▶ Teks Sumber:
┄┄┄┄┄┄┄┄┄┄
Rabu, 06 April 2011

Rapuhnya Ketahanan Pangan Negeriku


..hidup matinya suatu Negara ditentukan oleh pertanian..(Ir. Sukarno)
“Bahaya kelaparan?..Di pulau Jawa yang subur dan kaya itu, bahaya kelaparan? Ya, saudara pembaca. Beberapa tahun yang lalu ada distrik-distrik yang seluruh penduduknya mati kelaparan. Ibu-ibu menjual anak-anak untuk makan, ibu-ibu memakan anaknya sendiri ”(Multatuli, Max Havelaar, 1972 (asli 1860): 64)
Perkataan Ir. Soekarno diatas bukanlah isapan jempol belaka. Keadaan bangsa-bangsa maju di dunia bisa menjadi bukti kebenaran perkataan sang proklamator. Ketahanan pangan bangsa-bangsa ini sungguh luar biasa, walau mereka bukanlah negara agraris. Tingkat kesehatan dan kesejahteraan rakyatnya sangat tinggi, dengan tersedianya bahan pangan yang berkualitas dan bergizi sebagai penyebab utamanya. Multatuli dalam Max Havelaar diatas menyadarkan kita akan masalah klasik yang menghantui negeri agraris ini, kelaparan.
Rakyat Indonesia sebanyak 230 juta akan menghadapi masalah pangan serius apabila tidak ada perubahan di bidang pertanian secepatnya. Ketidakmampuan mengkonsumsi sumber protein lain akibat kemiskinan menyebabkan beras menjadi sumber utama karbohidrat. Beras pun menjadi sumber pangan yang semakin populer. Misalnya Jawa, pulau dengan produksi padi tertinggi di Indonesia ini memiliki lahan tanam padi seluas 14.395 ha (BPS 2010). Data ini cukup mencemaskan, ditambah lagi dengan adanya program konversi lahan pertanian produktif. Kecepatan konversi lahan pertanian sendiri mencapai 110-110 ribu hektar per tahunnya. Akibatnya, Indonesia mengalami potensi kehilangan produksi padi 506.000 ton/tahun.
┄┄┄┄┄┄┄┄┄┄
Data terkumpul

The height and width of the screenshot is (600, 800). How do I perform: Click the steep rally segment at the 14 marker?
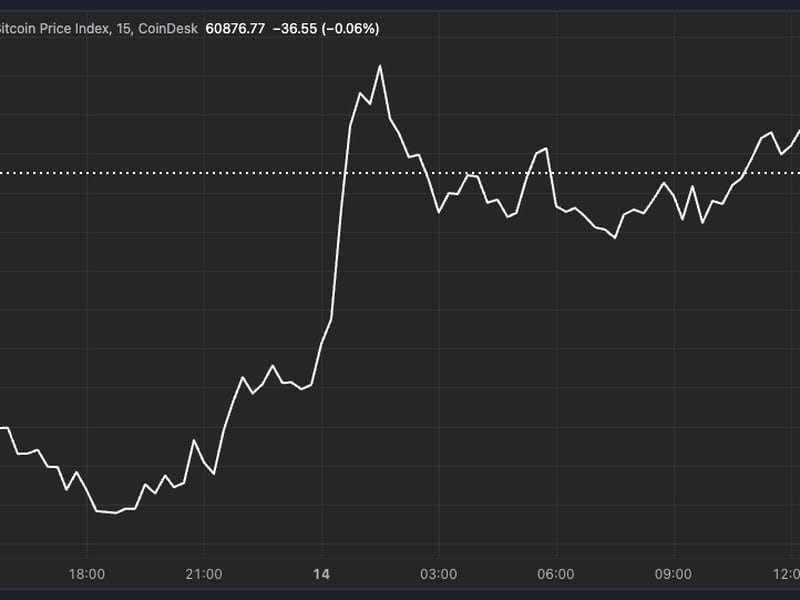tap(341, 220)
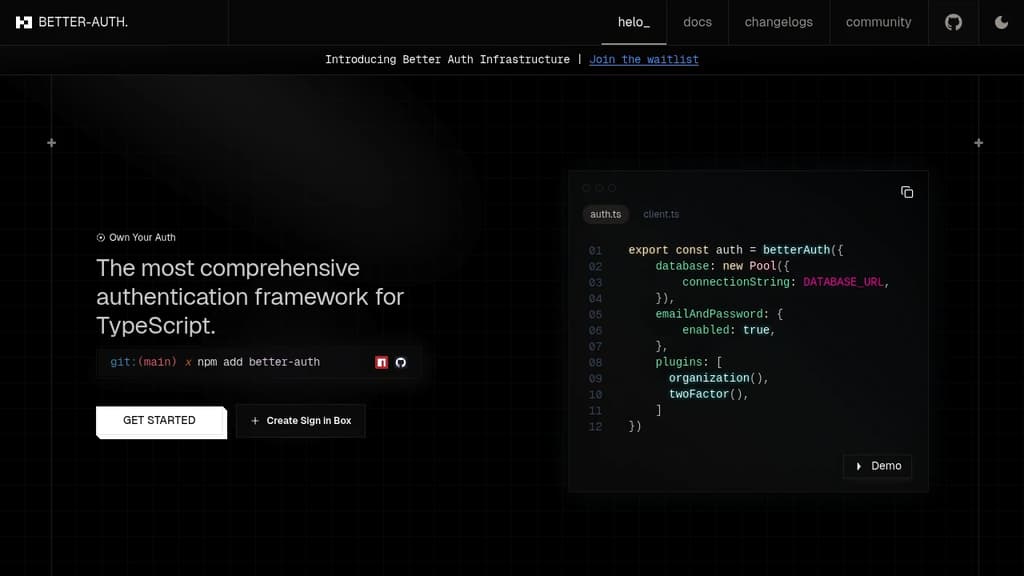The image size is (1024, 576).
Task: Click the Create Sign in Box button
Action: point(300,421)
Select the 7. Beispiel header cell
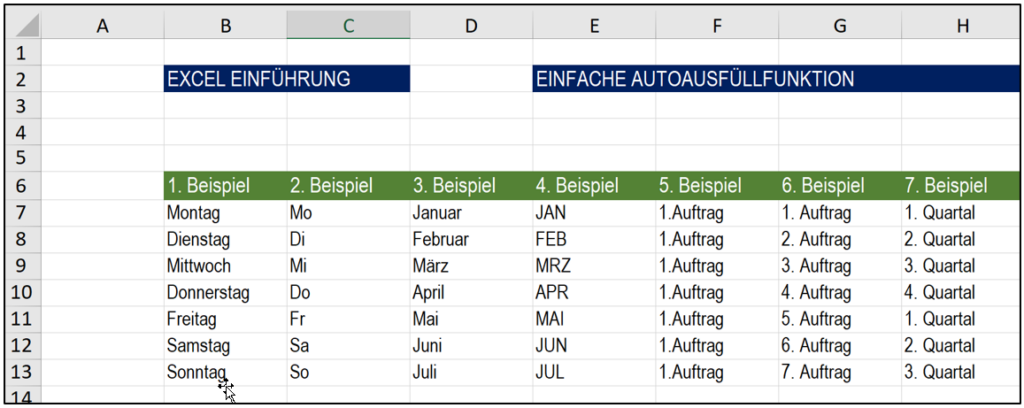 [x=961, y=186]
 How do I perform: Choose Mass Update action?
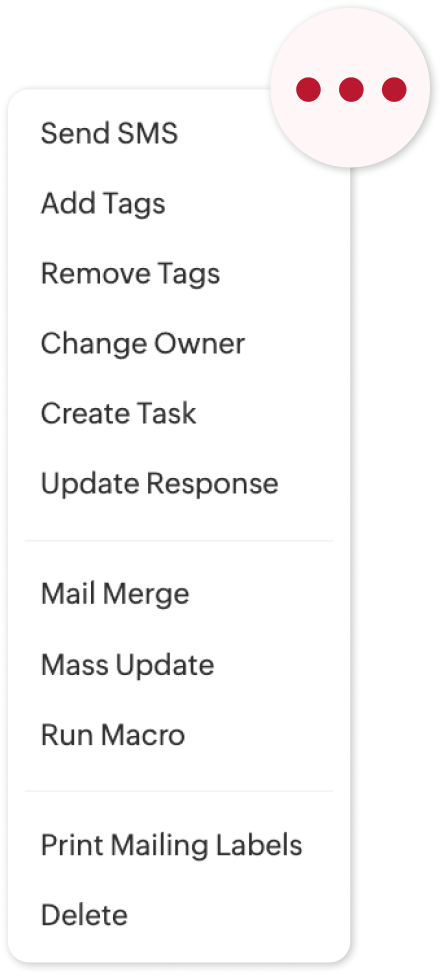[127, 665]
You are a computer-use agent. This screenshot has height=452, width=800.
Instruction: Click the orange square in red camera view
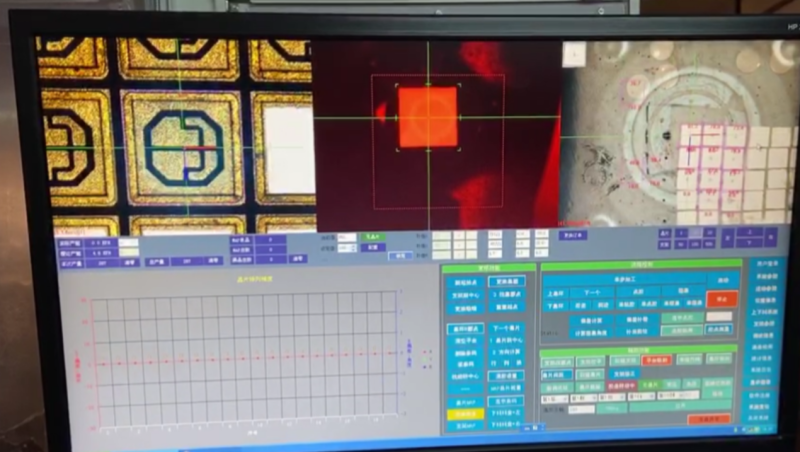click(x=428, y=117)
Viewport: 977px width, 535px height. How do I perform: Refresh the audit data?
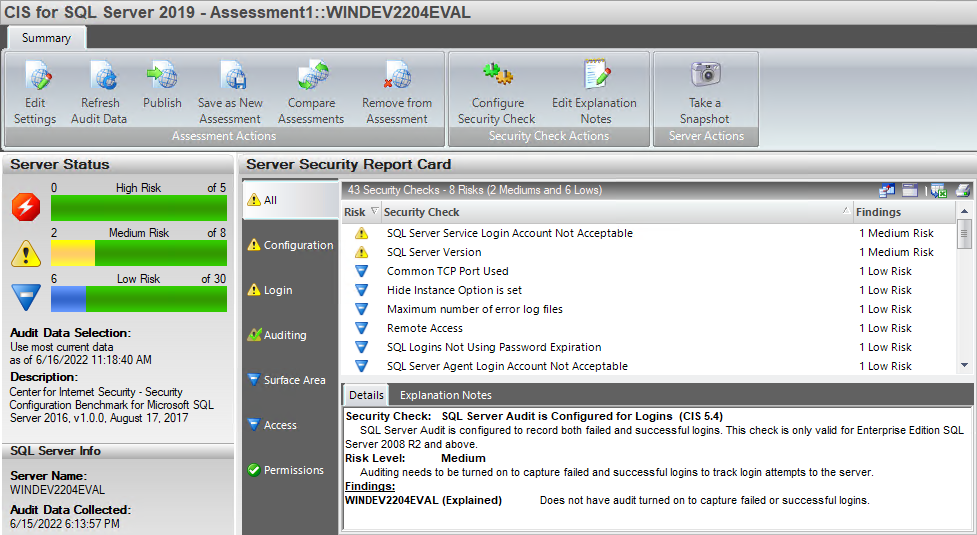100,76
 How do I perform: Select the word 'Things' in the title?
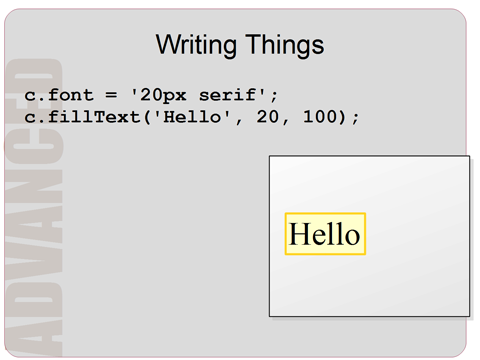pos(285,44)
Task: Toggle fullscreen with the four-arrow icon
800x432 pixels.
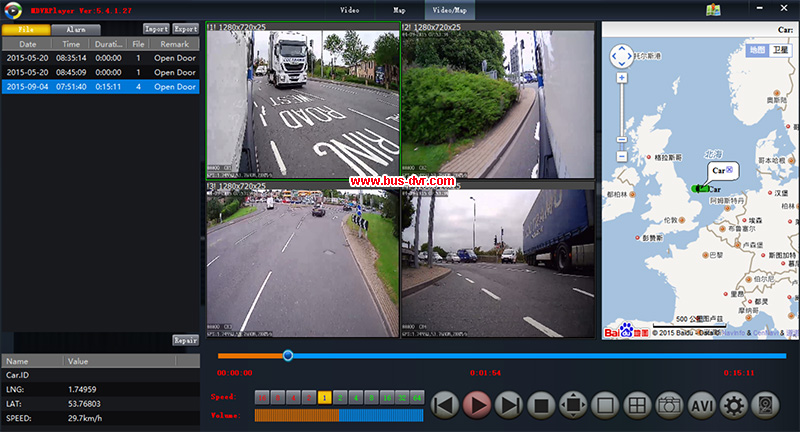Action: [x=573, y=405]
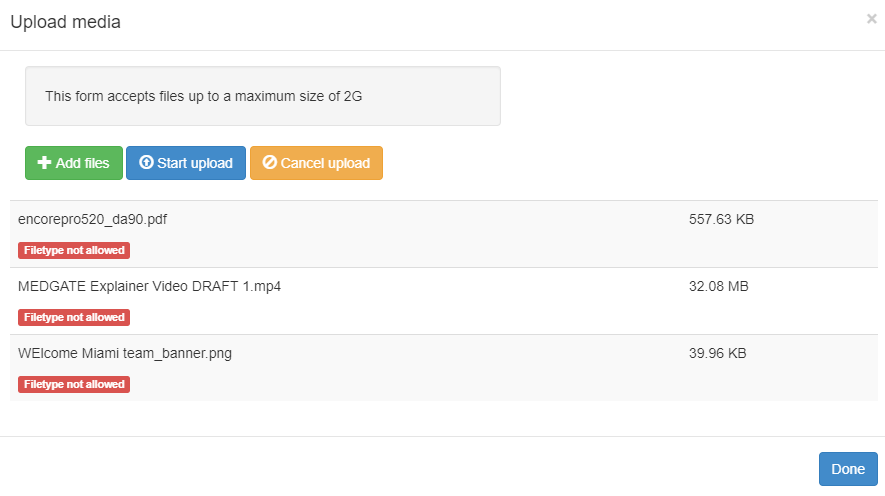
Task: Click the plus icon on Add files
Action: [44, 163]
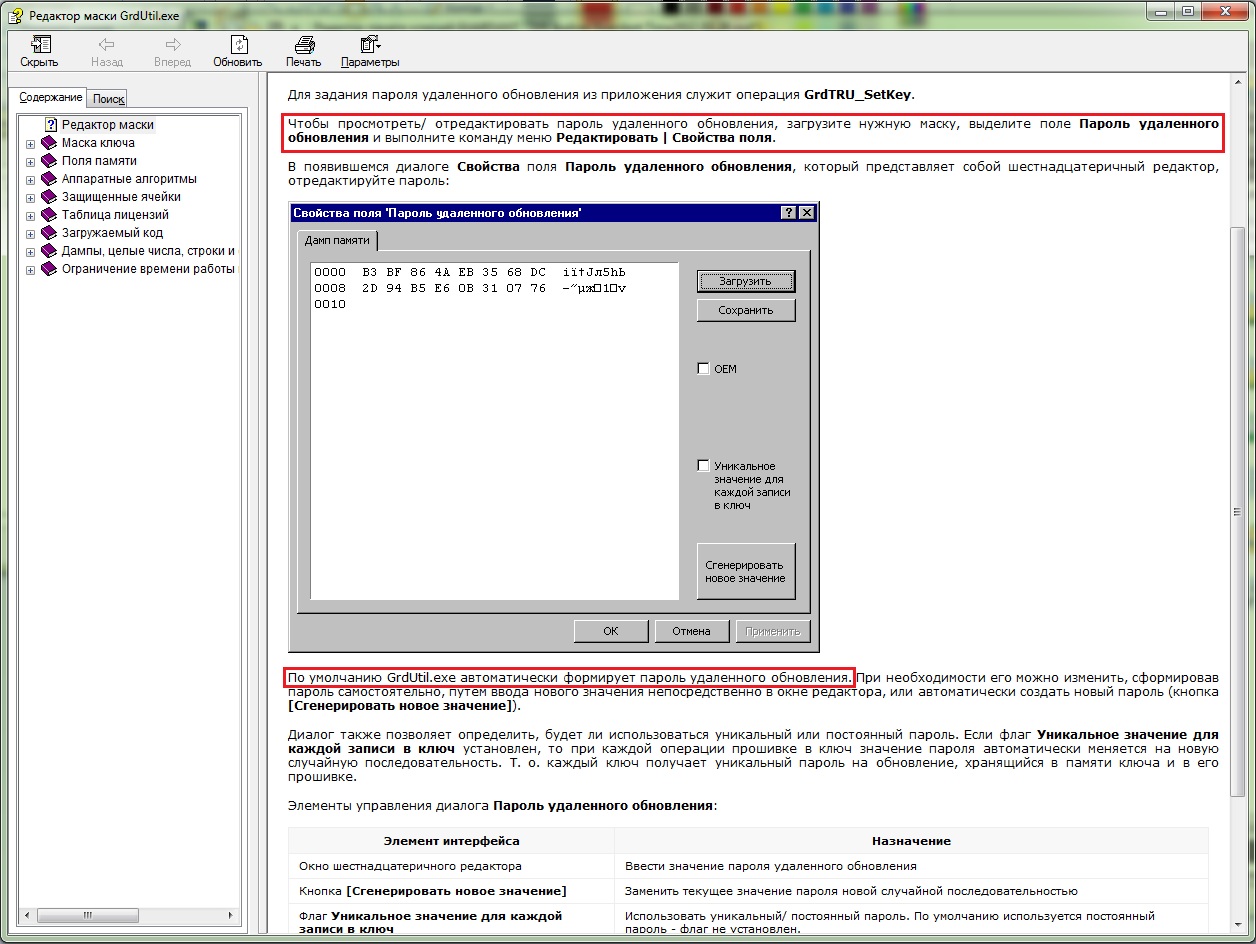Click the Редактор маски page icon

51,125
┄┄┄┄┄┄┄┄┄┄
▶ Langkah Pengerjaan:
[a] Terjemahkan kalimat "Beras pun menjadi sumber pangan yang semakin populer." dari teks tentang ketahanan pangan ke dalam bahasa Inggris.
[b] Tuliskan lanjutan teks tentang ketahanan pangan, mulai setelah kalimat terakhirnya.

▶ Jawaban Berurutan:
[a] Rice has also become an increasingly popular food source.

[b]
Penurunan tingkat produktivitas padi yang disebabkan oleh kelebihan pupuk ditambah berkurangnya investasi untuk sektor pertanian, seperti riset, penyuluhan, dan kredit pertanian merupakan masalah pelik lainnya. Masalah kompleks diatas sebenarnya berakar pada kebijakan pemerintah yang kurang tepat, serta tingkat pendidikan penduduk Indonesia (terutama petani) yang rendah. Kemampuan pemenuhan kebutuhan pangan dalam negeri yang semakin berkurang dan ketergantungan terhadap impor bahan pangan dari negara- negara lain merupakan buktinya.
Data yang diperoleh dari Bataviase.co.id,  pada tahun 1998, Indonesia justru menjadi negara pengimpor beras terbesar di dunia dengan jumlah 5.959.155 ton. Data terbaru menyatakan Badan Pusat Statistik (BPS) memperkirakan produksi padi 2010 berdasarkan Angka Ramalan (ARAM) I meningkat 0,88 % atau sebesar 64,90 juta ton Gabah Kering Giling (GKG). Angka tersebut menurun dibandingkan dengan Angka Sementara (ASEM) produksi pada 2009 yang meningkat 6,64 %.
Peran pemerintah dalam mengatasi kerawanan pangan mutlak diperlukan. Ada beberapa langkah yang semestinya dilakukan. Pertama, dibutuhkan aksi nyata yang lebih banyak dari pemerintah untuk mengatasi kerawanan pangan. Kedua, pemerintah hendaknya mengembangkan kesadaran dan pemberdayaan petani untuk meningkatkan posisi tawar petani. Ketiga, peningkatan pengembangan kemandirian dan organisasi tani serta pelindungan hak asasi petani . Terakhir, pemerintah diharapkan meningkatkan investasi untuk sektor pertanian yang meningkatkan produksi pangan seperti riset, penyuluhan, serta kredit pertanian.
Keempat faktor ini bisa diwujudkan dengan berbagai cara, misalnya subsidi kepada petani yang tepat sasaran disertai kredit ringan, pengendalian harga bagi konsumen, bantuan pemanfaatan lahan untuk usaha tani keluarga, pengajaran soal ketahanan pangan ke sekolah-sekolah maupun ke petani itu sendiri, pengadaan riset dan penyuluhan, pengadaan kredit pertanian, serta perlindungan terhadap polusi lahan pertanian.
Negara agraris ini pasti sanggup untuk menjadi agraris kembali.